Physiological changes in glucose differentially modulate the excitability of hypothalamic melanin-concentrating hormone and orexin neurons in situ

Abstract

The physiological signaling mechanisms that link normal variations in body energy status to the activity of arousal- and metabolism-regulating brain centers are not well understood. The melanin-concentrating hormone (MCH) and orexin/hypocretin types of neurons of the lateral hypothalamus (LH) exert opposing effects on arousal and metabolism. We examined whether shifts in brain extracellular glucose that correspond to physiological changes in blood glucose can alter the electrical output of neurochemically and biophysically defined LH cells in mouse brain slices. Here, we show that physiologically relevant concentrations of glucose dose-dependently enhance the electrical excitability of MCH neurons by inducing depolarization and increasing membrane resistance. We also demonstrate that the same physiological shifts in glucose have the opposite effects on the electrical activity of orexin neurons.
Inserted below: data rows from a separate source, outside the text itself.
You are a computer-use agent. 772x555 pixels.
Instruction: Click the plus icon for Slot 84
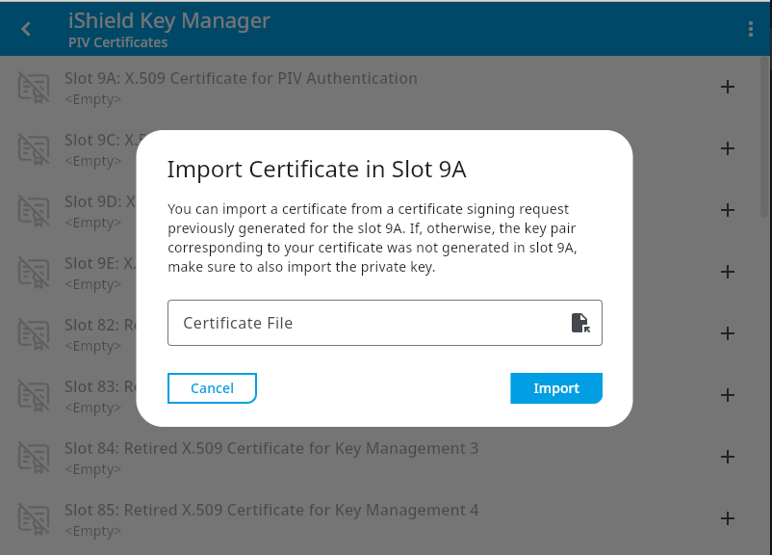click(728, 457)
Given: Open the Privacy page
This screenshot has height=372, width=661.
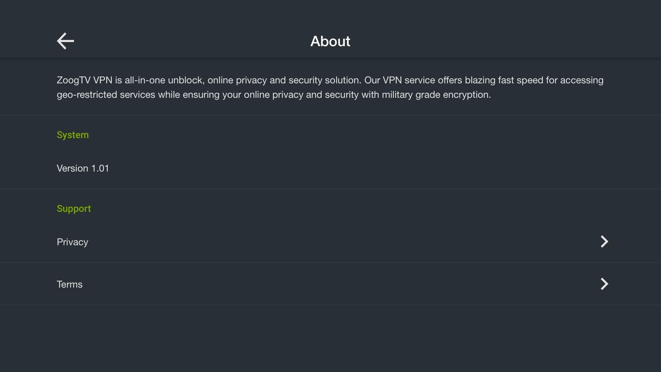Looking at the screenshot, I should click(72, 242).
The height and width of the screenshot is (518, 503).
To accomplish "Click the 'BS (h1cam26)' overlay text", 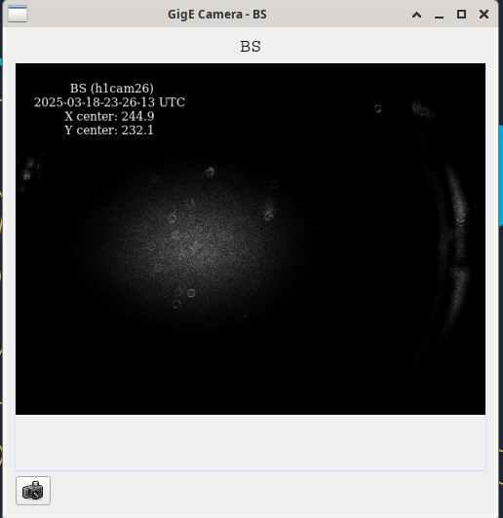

We propose that these direct actions of glucose on the arousal- and metabolism-regulating LH neurons play a key role in the translation of normal variations in body energy resources into appropriate changes in arousal and metabolism.

Figure 1.

Electrical responses of LH MCH neurons to physiological changes in glucose. A, Defining electrical signature of MCH neurons: absence of spontaneous firing (i), no H-current-mediated sag (ii), and spike-rate adaptation (iii). Current-clamp protocols used to elicit these responses are shown schematically below the corresponding traces. B, Immunofluorescence imaging of the cell shown in A, identified by Neurobiotin staining (green); the cell contains MCH (red) but not orexin-A (yellow). Scale bar, 20 μm. C, Glucose induced reversible depolarization and spiking in an MCH neuron. D, Glucose enhanced spiking evoked by depolarizing current injection (20 pA for 3 s; protocol shown schematically below the traces); this effect was reversible after glucose washout. E, Dose-response relationship of glucose-induced depolarization of MCH cells (EC₅₀ = 0.8 mm; h = 3.2; V_max = -43.5 mV; V₀ = -54.8 mV; the general equation of the fit is given in Materials and Methods). Numbers of cells are indicated above corresponding points. F, In the presence of tetrodotoxin (TTX) (300 nm), glucose induced depolarization and increased membrane resistance (the latter effect is manifested as increased amplitude of membrane potential responses to hyperpolarizing current pulses; 40 pA for 500 ms at 30 s intervals).

Figure 2.

Electrical responses of LH orexin neurons to physiological changes in glucose. A, Defining electrical signature of orexin neurons: tonic spontaneous firing (i), H-current-mediated sag (ii), low-threshold spike (iii), and little spike-rate adaptation (iv). Current-clamp protocols used to elicit these responses are shown schematically below corresponding traces. B, Immunofluorescence imaging of the cell shown in A, identified by Neurobiotin staining (green); the cell contains orexin-A (yellow) but not MCH (red). Scale bar, 20 μm. C, Glucose induced reversible hyperpolarization and inhibited spiking in an orexin neuron. D, Glucose suppressed the spiking response to depolarizing current injection (40 pA for 3 s; protocol shown schematically below the traces); this effect was reversible after glucose washout. E, Dose-response relationship of glucose-induced hyperpolarization of orexin cells (IC₅₀ = 3.5 mm; h = 1.8; V_max = -78.8 mV; V₀ = -42.9 mV; the general equation of the fit is given in Materials and Methods). Numbers of cells are indicated above corresponding points. F, In the presence of tetrodotoxin (TTX) (300 nm), glucose induced hyperpolarization and decreased membrane resistance (resistance was monitored as described in Fig. 1F).